In 1539 Saint John of God founded the religious institute, the Brothers Hospital, in Granada, Spain. The institute was recognized in 1572 by Pope Pius V and was nicknamed Fatebenefratelli, a phrase used by the saints while inviting passersby to do charity. The epithet means "You do well, brothers[, for God's sake]". In 1581, the Brothers Hospital founded a new hospital called Casa degli Orfanelli ("House of Orphans") in Piazza di Pietra, with around 20 beds. Two members of the institute, Brother Pietro Soriano and Brother Sebastiano Arias, moved to the Tiber Island. In 1585, the institute purchased a monastery with the help of Pope Gregory XIII; the monastery had previously been occupied by the Benedictine Sisters until 1573 and later by the Brotherhood of the Bolognese. The pontiff also granted them the adjoining church of St. John Calybita.

Fifteen saints settled on Tiber Island and introduced health care measures. During the 1656–57 plague outbreaks in Rome, the hospital specialized in the treatment of plague patients and formed a school to teach its staff to deal with epidemics. The hospital was recognized by the Special Commission of Health during the 1832 cholera outbreaks in Rome.

Eight years after the capture of Rome in 1870, the hospital management was dissolved in 1878. Three individuals bought the hospital for "private industry and interest". These three "mysterious" people were three friars who acted as buyers in disguise to elude the law still in force against possessing the work of religious hospitals. In 1892, the old management of the hospital was restored. During the nineteenth century, the hospital was strengthened against the floods of the Tiber River with the erection of surrounding walls.
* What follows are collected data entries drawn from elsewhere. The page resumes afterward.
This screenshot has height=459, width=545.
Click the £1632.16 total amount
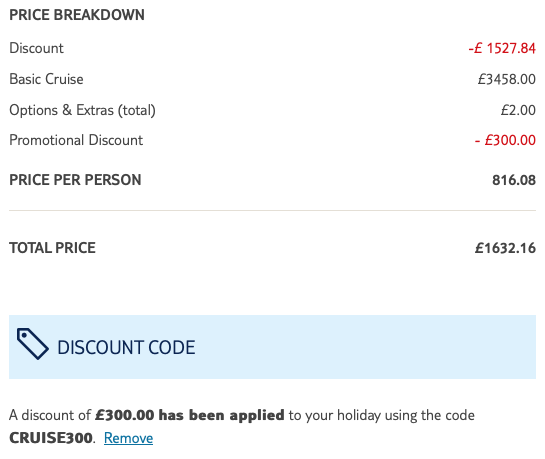point(505,248)
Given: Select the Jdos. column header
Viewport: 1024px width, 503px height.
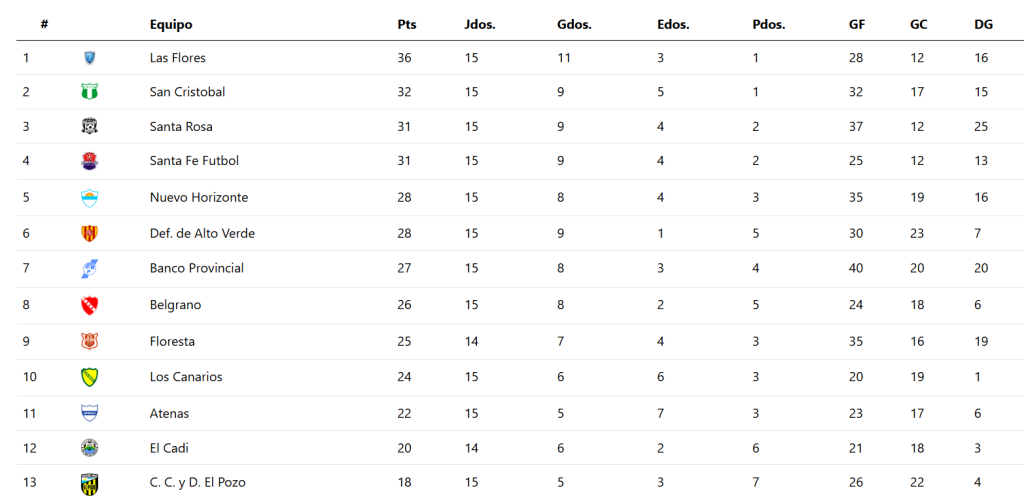Looking at the screenshot, I should (x=480, y=25).
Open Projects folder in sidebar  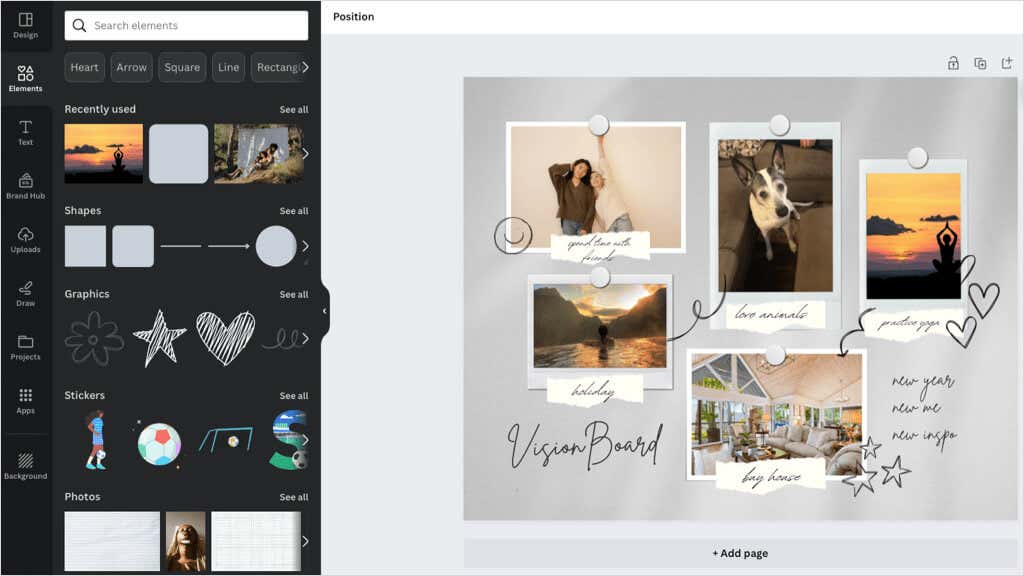(x=25, y=347)

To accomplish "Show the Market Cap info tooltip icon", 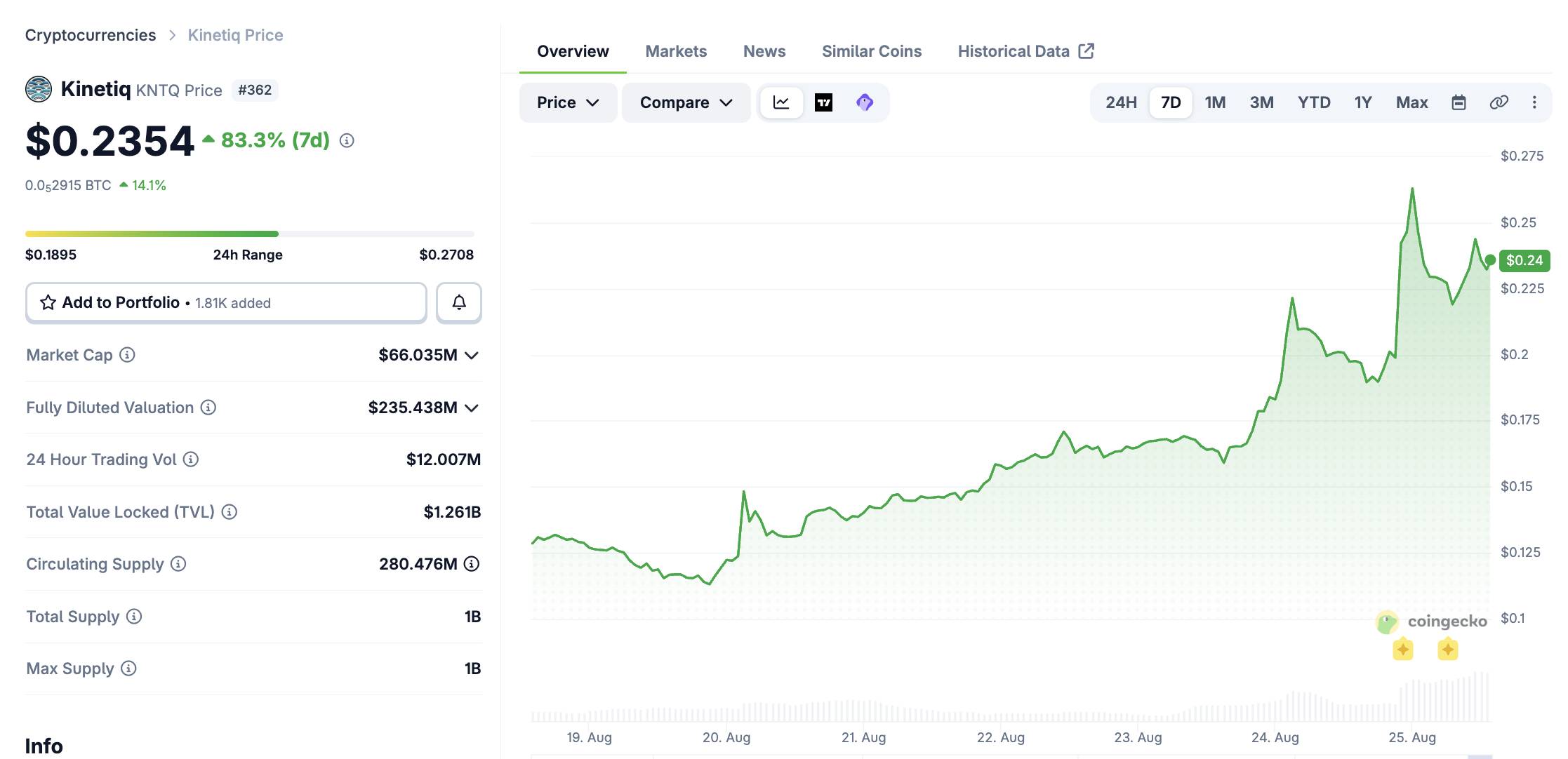I will click(x=127, y=355).
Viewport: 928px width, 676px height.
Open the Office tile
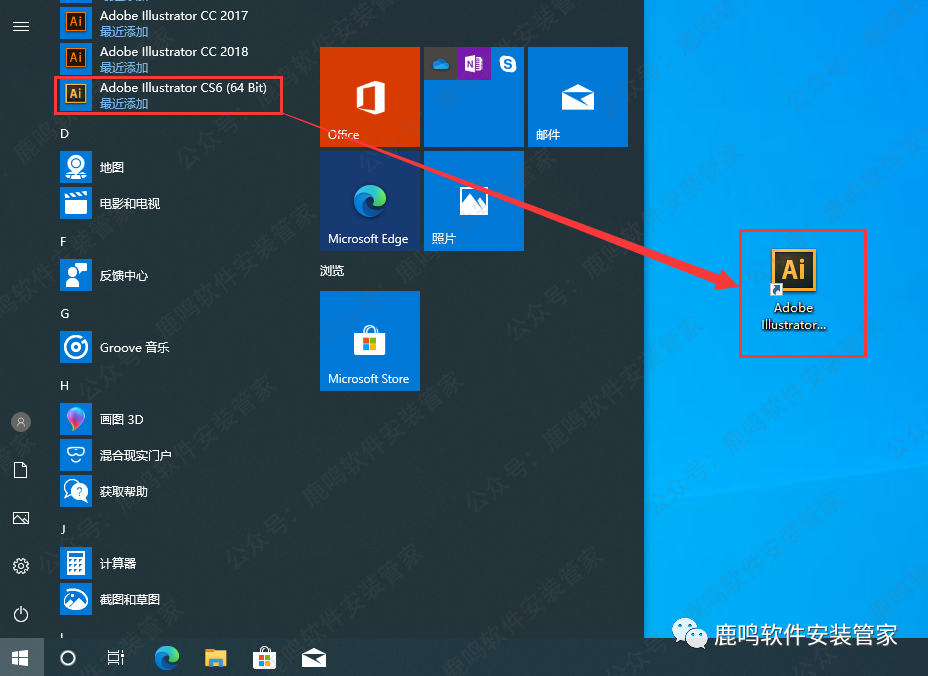click(370, 97)
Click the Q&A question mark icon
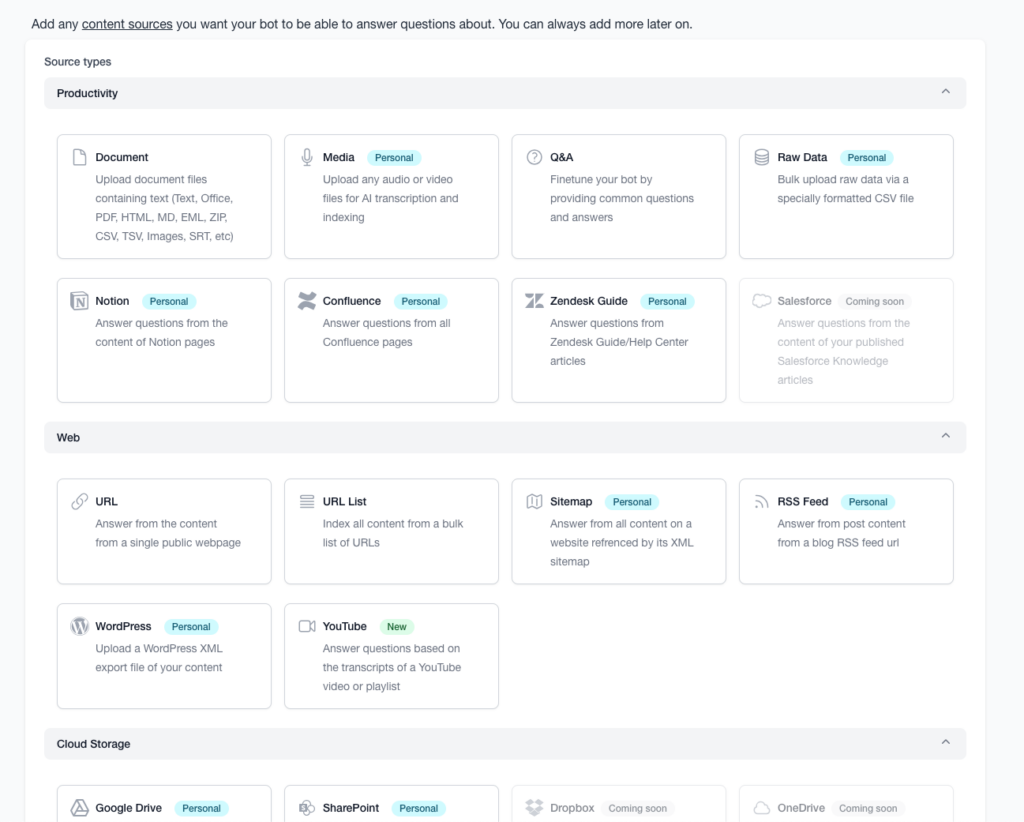Screen dimensions: 1024x822 (534, 158)
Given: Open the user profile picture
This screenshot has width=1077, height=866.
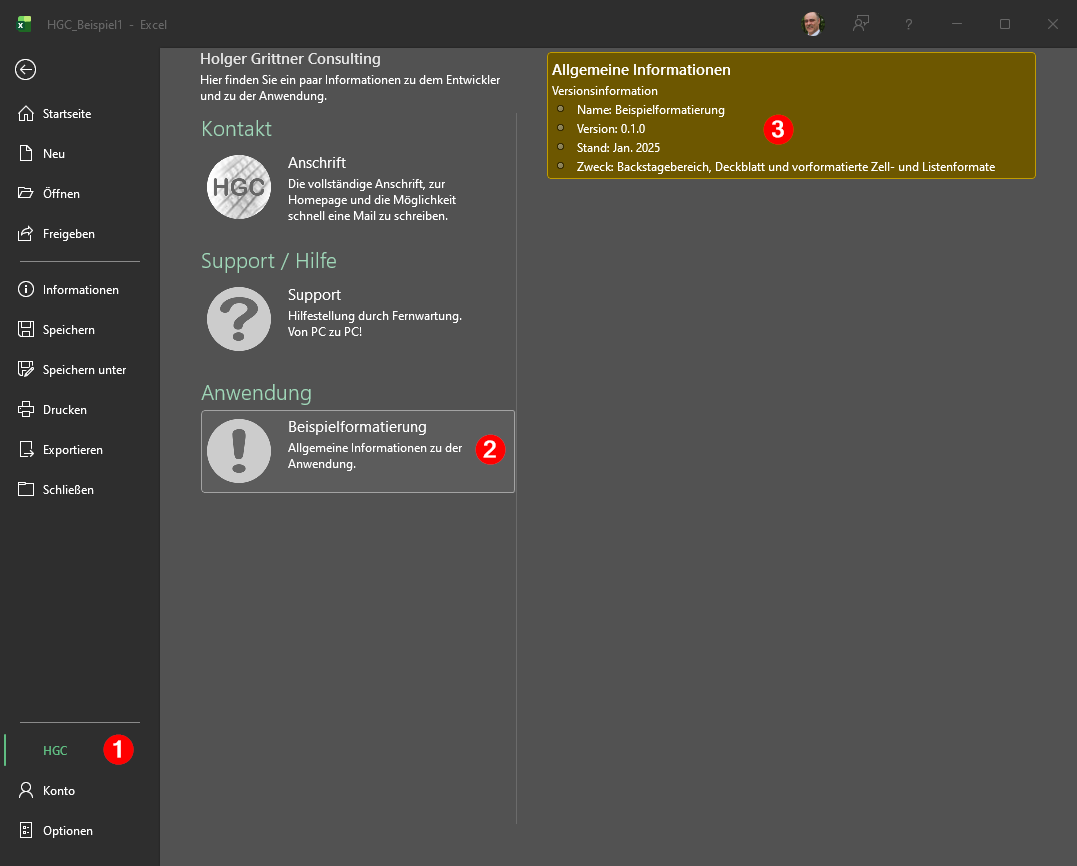Looking at the screenshot, I should click(812, 24).
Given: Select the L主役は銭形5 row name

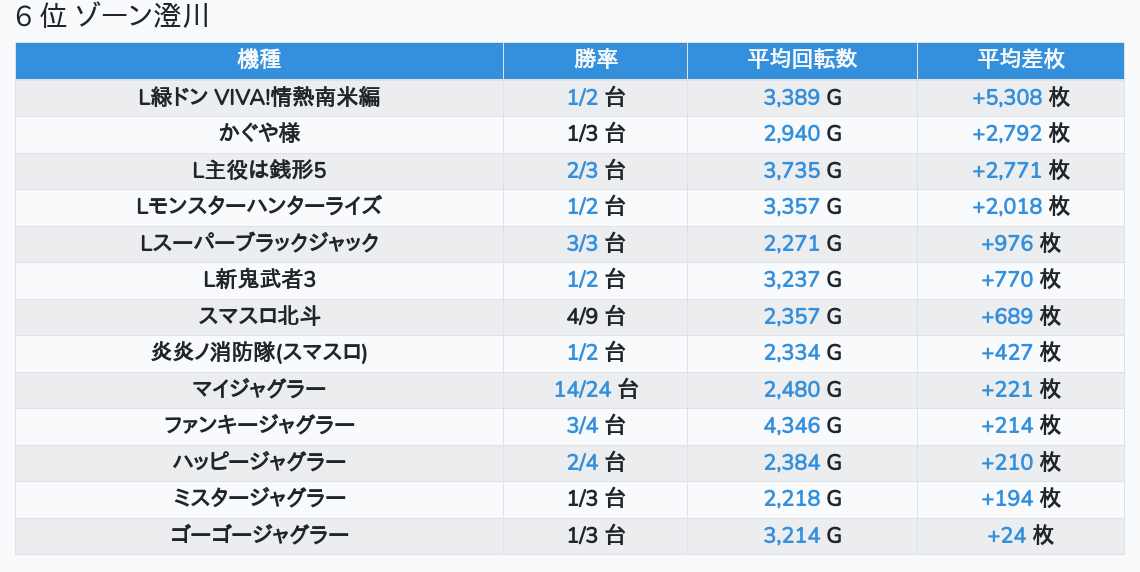Looking at the screenshot, I should pyautogui.click(x=259, y=170).
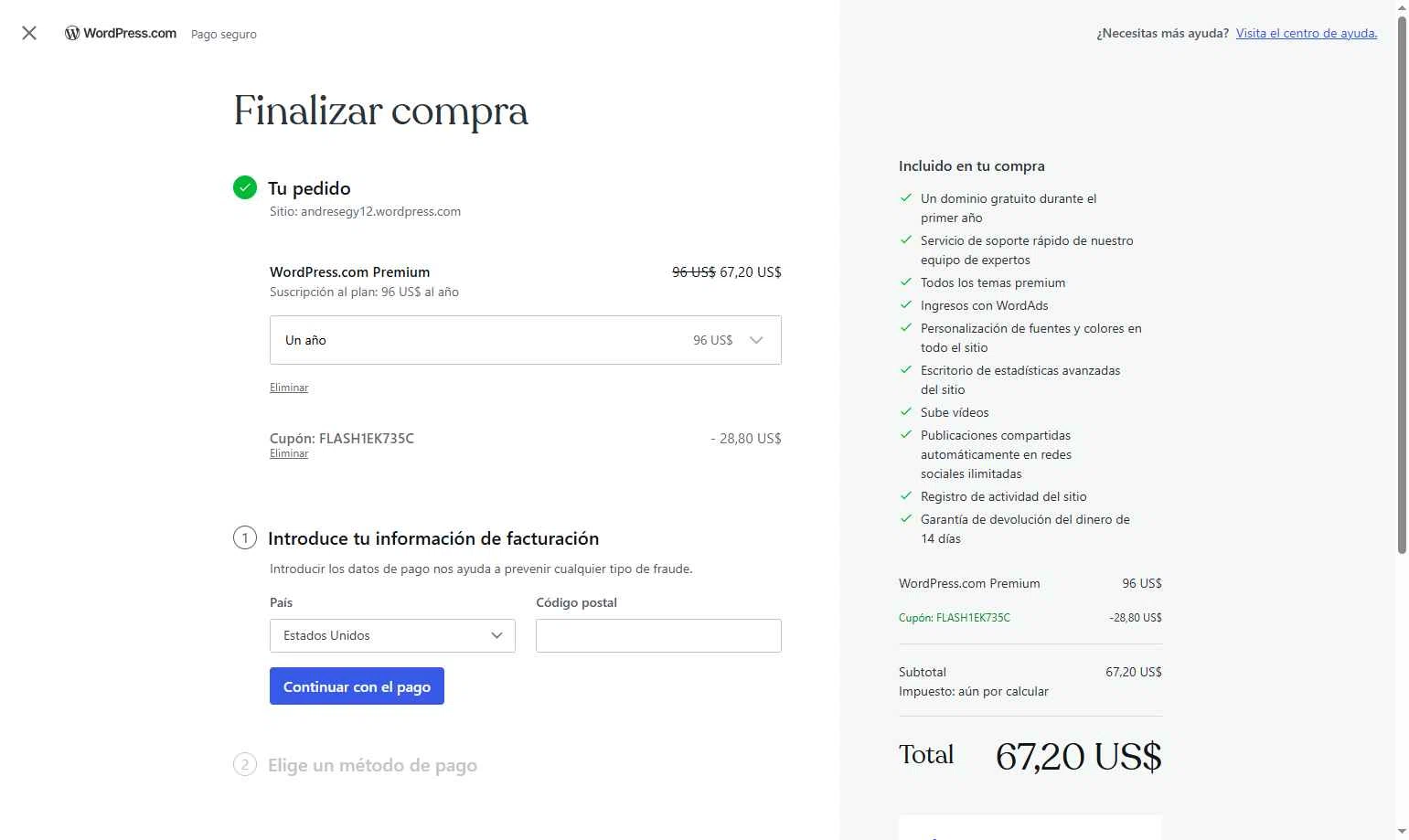The image size is (1409, 840).
Task: Remove the FLASH1EK735C coupon via Eliminar
Action: coord(289,453)
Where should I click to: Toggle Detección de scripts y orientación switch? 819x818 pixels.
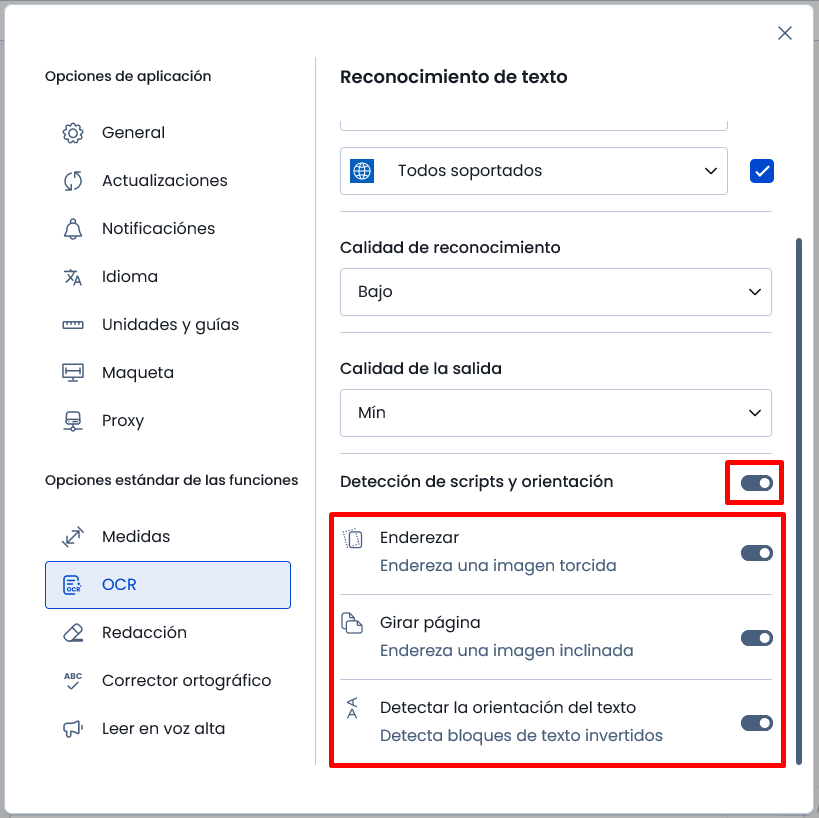756,483
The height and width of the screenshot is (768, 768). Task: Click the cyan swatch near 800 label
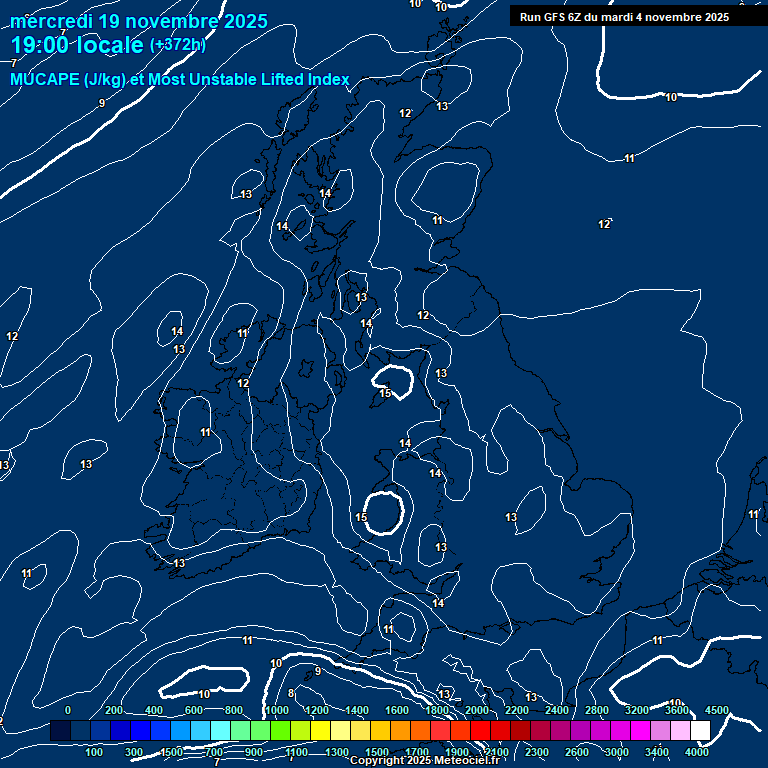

This construction was interrupted by World War I and resumed in 1922. The hospital added ophthalmology and fluoroscopy units, considered the first of their kind in Rome.

== Departments ==
The hospital has following departments:

- Cardiology
- General surgery
- CRTI
- Endocrinology
- Gastroenterology
- Medicine
- Nephrology and Dialysis
- Neurology
- Oncology
- Orthopedics
- Obstetrics and Gynecology
- Otolaryngology
- Radiotherapy
- Neonatal Intensive Care
- Urology

== Services and surgeries ==
Following are the services provided and surgeries performed at the hospital:

Surgeries

- General Surgery
- Systemic Amyloidosis Surgery
- Surgery Cholesterol and Cardiovascular Disease Prevention
- Hematology Surgery
- Medicine Surgery
- Neurological Surgery
- Ophthalmology Surgery
- Dentistry Surgery
- Orthopedic Surgery
- Otolaryngology Surgery
- Pediatric Surgery
- Skin ulcers Surgery
- Urology Surgery
- Oncology and DH Surgery
- Disability support Surgery
- Food intolerances Surgery

Services

- Acupuncture Clinic
- Allergy Clinic
- Anesthesiology Clinic
- Angiology and Sclerosing Clinic
- Cardiology Clinic
- Dermatology Clinic
- Endocrinology Clinic
- Gastroenterology and Digestive Endoscopy Clinic
- Nephrology and Dialysis Clinic
- Homeopathy Clinic
- Obstetrics and Gynecology Clinic
- Pathological anatomy
- Laboratory Analysis
- Psychology and Psychotherapy
- Radiology
- Outpatient Service of Aesthetic Medicine
- Dietary Service
- Transfusion Service

== Awards ==
On 21 June 2016, the hospital was honored as a "House of Life" by the International Raoul Wallenberg Foundation.